Today national understanding has been difficult to reach especially because of the 80,000 people in jail awaiting a trial to see weather or not they plead guilty or not guilty for contributing to the mass murders in the genocide of 1994.  Many trials will take place in local community tribunals called Gacaca, but most serious cases will take place in Arusha, Tanzania by the UN’S International Criminal Tribunal for Rwanda.  These trials are definitely going to take some time to sort out but it is a major step forward in finding the people accountable for killing innocents.  
(This is a video clip of a "Gacaca Justice"
 trial held by the peoples court in Rwanda.)
Today there are also major steps forward in the restoration of the economy.  Although the progress in the economy may seem small for the rest of the world, in sub-Saharan Africa it is well over average.  There is a more than fifteen per cent annual growth between 1995 and 1999, and 7.4 per cent in 2000 to 2002.  For the most part Hutus and Tutsi have also learned to live and work with one another.  Cyangugu provincial Governor Musa Fazil Harerimana told a Swiss news agency that the town is building itself back up.  It is doing so by building new schools, hotels, and markets.  Although this city was nearly emptied after the Genocide loosing thousands of Tutsi residence, it seems as though today there is a glimpse of hope.

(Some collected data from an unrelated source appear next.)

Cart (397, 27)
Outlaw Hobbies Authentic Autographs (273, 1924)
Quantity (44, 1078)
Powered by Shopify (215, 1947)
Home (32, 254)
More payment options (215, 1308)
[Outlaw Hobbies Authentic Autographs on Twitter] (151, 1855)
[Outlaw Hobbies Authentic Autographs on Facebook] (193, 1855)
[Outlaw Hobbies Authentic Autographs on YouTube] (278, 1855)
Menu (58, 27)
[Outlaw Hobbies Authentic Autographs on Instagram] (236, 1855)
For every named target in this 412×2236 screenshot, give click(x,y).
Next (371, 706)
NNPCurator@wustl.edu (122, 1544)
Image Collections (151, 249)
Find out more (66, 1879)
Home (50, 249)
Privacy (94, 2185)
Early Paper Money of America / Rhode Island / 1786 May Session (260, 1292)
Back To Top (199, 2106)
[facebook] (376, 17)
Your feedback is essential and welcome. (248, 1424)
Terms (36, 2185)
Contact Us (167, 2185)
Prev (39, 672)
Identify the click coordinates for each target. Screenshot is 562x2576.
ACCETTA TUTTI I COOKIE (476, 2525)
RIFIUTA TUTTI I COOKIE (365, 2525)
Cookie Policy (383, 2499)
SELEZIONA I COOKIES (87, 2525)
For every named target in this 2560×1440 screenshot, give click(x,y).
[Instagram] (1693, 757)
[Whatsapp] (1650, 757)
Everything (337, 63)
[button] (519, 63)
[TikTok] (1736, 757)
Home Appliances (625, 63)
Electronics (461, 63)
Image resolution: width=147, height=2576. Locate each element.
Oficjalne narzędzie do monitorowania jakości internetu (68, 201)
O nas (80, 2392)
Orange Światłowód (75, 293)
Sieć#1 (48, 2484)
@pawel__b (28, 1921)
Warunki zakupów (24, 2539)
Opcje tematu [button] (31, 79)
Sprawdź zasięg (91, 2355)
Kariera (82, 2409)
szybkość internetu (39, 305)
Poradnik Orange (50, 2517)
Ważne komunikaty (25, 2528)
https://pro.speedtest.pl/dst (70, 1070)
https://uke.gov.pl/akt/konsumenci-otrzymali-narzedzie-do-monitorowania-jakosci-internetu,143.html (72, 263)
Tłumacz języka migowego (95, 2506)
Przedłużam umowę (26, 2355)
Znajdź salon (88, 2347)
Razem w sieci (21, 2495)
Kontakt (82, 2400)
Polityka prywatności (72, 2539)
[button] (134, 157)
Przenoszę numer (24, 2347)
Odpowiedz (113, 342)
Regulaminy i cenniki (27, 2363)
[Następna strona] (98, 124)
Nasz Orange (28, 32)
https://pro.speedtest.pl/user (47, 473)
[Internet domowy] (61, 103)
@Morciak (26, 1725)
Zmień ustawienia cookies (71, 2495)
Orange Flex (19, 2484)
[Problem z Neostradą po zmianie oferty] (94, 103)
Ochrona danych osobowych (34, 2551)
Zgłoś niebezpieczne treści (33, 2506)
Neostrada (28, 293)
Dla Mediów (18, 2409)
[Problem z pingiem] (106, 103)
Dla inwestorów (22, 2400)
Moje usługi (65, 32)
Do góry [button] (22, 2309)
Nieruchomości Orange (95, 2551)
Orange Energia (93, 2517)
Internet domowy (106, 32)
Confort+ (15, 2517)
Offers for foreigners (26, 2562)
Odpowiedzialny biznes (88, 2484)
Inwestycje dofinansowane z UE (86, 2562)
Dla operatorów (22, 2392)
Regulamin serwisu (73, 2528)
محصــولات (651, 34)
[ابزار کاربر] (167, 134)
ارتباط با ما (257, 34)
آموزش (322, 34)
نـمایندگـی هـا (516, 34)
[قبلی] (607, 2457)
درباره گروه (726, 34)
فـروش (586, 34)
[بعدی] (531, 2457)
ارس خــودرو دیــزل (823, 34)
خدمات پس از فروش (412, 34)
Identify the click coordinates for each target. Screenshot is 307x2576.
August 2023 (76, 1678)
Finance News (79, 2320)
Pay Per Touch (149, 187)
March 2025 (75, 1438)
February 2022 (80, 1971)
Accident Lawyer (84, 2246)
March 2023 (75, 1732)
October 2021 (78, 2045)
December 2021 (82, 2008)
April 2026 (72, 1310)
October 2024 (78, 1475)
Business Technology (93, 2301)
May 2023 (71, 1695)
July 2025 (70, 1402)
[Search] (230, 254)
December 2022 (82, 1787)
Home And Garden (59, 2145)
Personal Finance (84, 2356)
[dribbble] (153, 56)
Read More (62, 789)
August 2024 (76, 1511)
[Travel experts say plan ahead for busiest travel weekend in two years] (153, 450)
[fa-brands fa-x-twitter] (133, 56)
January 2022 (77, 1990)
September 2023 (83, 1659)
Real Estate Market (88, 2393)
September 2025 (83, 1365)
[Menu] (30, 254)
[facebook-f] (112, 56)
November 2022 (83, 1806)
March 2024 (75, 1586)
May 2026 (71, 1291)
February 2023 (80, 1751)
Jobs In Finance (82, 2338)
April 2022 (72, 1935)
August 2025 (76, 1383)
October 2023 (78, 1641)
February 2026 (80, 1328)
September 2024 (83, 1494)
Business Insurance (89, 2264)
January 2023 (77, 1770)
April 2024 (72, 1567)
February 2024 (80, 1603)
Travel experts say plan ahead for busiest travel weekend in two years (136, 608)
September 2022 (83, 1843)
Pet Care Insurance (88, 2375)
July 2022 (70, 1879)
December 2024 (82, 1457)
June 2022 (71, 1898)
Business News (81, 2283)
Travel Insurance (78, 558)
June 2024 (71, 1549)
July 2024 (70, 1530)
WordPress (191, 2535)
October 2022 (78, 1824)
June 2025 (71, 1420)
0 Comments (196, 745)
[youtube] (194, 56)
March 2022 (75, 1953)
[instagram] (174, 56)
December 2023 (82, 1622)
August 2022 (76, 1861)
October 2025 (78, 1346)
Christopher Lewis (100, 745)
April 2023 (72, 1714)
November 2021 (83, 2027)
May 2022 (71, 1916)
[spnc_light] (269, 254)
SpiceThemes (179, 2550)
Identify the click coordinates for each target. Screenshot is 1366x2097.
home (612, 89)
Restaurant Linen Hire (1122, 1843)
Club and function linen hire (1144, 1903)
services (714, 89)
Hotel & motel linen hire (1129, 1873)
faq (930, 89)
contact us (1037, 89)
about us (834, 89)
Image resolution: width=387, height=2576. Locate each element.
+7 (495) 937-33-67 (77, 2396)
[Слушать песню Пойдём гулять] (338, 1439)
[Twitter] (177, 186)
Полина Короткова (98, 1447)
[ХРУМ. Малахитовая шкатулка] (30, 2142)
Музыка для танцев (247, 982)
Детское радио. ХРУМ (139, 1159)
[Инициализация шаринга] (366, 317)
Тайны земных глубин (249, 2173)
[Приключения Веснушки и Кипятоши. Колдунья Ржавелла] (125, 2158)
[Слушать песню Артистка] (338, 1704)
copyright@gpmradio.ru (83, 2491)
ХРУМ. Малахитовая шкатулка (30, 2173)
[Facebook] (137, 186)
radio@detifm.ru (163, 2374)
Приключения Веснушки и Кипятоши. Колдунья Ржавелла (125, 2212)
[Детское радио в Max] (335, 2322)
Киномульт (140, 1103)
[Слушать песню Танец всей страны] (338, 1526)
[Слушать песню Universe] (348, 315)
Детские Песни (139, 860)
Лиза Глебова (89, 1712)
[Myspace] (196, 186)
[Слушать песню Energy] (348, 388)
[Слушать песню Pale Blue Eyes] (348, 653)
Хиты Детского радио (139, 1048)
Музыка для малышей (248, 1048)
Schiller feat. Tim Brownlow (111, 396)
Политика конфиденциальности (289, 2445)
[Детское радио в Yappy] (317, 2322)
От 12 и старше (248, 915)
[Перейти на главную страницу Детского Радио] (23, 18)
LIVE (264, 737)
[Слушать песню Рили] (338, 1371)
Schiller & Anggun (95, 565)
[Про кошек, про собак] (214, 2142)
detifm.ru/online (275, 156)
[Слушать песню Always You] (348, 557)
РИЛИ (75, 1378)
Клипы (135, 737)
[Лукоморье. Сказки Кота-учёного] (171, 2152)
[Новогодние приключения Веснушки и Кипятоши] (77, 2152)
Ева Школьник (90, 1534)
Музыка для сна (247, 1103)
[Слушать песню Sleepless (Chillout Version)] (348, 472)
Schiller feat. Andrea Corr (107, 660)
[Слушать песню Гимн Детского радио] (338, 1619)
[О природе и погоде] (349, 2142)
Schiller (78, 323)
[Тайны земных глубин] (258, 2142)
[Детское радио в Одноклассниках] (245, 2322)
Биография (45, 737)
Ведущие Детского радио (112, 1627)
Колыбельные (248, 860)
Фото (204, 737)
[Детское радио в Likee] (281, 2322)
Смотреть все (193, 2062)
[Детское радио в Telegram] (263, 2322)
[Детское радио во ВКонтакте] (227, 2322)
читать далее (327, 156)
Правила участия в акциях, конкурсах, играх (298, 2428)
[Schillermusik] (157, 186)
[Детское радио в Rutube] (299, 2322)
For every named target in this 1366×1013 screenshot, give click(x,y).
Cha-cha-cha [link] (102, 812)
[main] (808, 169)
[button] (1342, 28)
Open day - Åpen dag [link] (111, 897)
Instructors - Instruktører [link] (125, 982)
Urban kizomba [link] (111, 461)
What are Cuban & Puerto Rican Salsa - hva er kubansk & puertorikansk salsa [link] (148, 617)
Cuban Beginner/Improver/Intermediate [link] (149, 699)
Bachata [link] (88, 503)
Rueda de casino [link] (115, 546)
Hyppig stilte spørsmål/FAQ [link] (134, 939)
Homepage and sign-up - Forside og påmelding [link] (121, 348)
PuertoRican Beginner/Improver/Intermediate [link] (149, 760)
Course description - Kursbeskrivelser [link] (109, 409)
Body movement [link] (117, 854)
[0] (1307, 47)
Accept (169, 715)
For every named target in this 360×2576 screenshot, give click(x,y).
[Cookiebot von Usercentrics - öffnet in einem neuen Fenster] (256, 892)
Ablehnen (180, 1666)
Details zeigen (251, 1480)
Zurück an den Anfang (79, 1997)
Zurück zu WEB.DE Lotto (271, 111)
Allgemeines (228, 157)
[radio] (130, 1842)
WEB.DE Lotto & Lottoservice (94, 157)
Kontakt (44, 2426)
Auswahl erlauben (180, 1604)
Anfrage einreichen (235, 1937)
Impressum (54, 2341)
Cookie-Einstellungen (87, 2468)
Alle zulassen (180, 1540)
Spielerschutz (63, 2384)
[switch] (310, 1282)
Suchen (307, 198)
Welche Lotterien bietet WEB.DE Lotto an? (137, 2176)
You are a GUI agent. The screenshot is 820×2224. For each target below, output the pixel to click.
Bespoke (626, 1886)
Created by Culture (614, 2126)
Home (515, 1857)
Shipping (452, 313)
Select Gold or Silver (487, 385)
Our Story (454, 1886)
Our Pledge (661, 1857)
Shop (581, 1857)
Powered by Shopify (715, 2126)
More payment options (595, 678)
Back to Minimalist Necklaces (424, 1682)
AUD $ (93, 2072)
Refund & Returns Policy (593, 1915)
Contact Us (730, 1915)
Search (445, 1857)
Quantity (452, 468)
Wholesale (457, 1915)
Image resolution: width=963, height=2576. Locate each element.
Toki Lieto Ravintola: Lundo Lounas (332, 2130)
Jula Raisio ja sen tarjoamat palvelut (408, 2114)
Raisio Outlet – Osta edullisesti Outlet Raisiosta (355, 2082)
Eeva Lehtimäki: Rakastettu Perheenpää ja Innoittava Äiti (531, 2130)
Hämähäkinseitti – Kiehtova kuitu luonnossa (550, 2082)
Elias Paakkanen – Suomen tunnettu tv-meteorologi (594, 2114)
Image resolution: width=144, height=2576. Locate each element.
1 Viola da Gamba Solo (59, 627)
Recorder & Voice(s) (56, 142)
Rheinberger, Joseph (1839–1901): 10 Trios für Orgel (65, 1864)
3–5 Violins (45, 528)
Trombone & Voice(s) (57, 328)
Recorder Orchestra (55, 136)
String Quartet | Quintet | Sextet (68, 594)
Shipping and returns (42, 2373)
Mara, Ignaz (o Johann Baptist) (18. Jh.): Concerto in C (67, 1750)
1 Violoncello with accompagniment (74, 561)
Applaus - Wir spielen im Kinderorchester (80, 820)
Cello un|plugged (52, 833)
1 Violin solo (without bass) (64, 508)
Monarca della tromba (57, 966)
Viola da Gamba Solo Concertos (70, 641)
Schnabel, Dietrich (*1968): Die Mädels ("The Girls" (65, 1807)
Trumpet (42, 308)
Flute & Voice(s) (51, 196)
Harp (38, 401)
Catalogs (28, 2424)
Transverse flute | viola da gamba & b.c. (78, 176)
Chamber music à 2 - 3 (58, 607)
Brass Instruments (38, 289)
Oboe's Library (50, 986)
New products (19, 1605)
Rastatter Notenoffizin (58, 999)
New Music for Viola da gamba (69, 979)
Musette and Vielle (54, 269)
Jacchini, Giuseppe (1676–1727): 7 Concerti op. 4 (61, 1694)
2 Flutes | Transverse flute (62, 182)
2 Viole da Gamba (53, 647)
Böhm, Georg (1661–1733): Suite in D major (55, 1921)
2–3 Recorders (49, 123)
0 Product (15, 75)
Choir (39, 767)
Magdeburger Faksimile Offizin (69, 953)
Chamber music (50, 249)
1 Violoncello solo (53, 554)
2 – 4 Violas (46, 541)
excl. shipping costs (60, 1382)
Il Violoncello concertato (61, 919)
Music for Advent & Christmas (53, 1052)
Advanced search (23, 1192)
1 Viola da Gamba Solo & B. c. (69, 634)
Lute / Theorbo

These glimpses of hope appear in many villages, towns and cities as people start to move on with their lives and even forgive the past.  Dwelling on the past only makes life hard, and although survivors will never forget the awful events that happened in 1994, they have started to smile and laugh and bring life and love into Rwanda instead of death and hate.  The prejudice between the Hutus and the Tutsis may never go away but there is always hope in the few who pass down morals of equality and love to the younger generations.  



  1. Isabelle-
    I really enjoyed reading your blog! It was very well organized and written really well. Before in class when we were learning about the Hutus and the Tutsis, I didn't really learn the full extent of their conflict and why there was a conflict in the first place. By reading your blog I learned so much more about them and now I really understand a lot about them. I can clearly see that you understood what you were talking about and it made for a great blog. Great job!!

  2. This was a very informational blog! I liked how you focused on the differences between the Hutus and the Tutsis in the beginning. I think describing the differences helped understand why the conflict started. The first picture you used of all the three different ethnics was great. It shows a great comparison and a visual representation of the appearance differences between the ethnics. I also like how you used a example of a story that happened to a Tutsi child to show what was happening. I think the message that you were trying to convey was very clear through that example. Great job!

    -Taylor :)

  3. your writing is really well done and the blog looks very organized. The image of all the bones from victims was a very disturbing image but it helped me understand the amount of death that happened. Great job.